Selon les statistiques disponibles, la communauté de Manawan est nettement sous-financée par rapport aux autres communautés autochtones du Québec. Les règles de financement sont basées sur une approche historique qui n’intègre pas bien la poussée démographique. Le gouvernement fédéral ne veut pas rouvrir l’entente et menace de faire diminuer l’enveloppe financière actuelle si jamais le conseil en exigeait un réexamen.

La communauté réussit malgré tout à innover. Par exemple, le centre de santé a mis en place un système de télémédecine, qui permet notamment aux femmes d’assurer un suivi de leur grossesse sur place.
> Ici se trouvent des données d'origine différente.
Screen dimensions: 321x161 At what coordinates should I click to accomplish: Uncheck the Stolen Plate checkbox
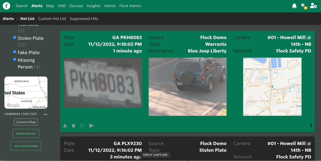15,38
Pour les ainés qui souffrent de diabète et qui ont besoin de soins de dialyse plusieurs fois par semaine, la situation est désastreuse. Ils doivent quitter leur communauté pour aller vivre à Joliette, près de l’hôpital. Après quelques mois à l’extérieur de leur communauté, Ottawa leur coupe tout soutien.

Le fait de dépendre d’Ottawa pour des services, qui sont normalement fournis par Québec, génère un lot de problèmes de ce genre et les personnes dans le besoin se retrouvent fréquemment sans soutien.

Pour pallier cette forme d’exclusion, le gouvernement du Québec vient d’accorder un terrain à côté de l’hôpital de Joliette pour la construction d’un centre multiservices.

À cause de la loi désuète d’Ottawa, nos Première nations ne possèdent toujours pas les leviers pour se prendre pleinement en main. Les Atikamekws de Manawan travaillent à ce que ça change, nous sommes avec eux.

L’auteur est député du Bloc Québécois.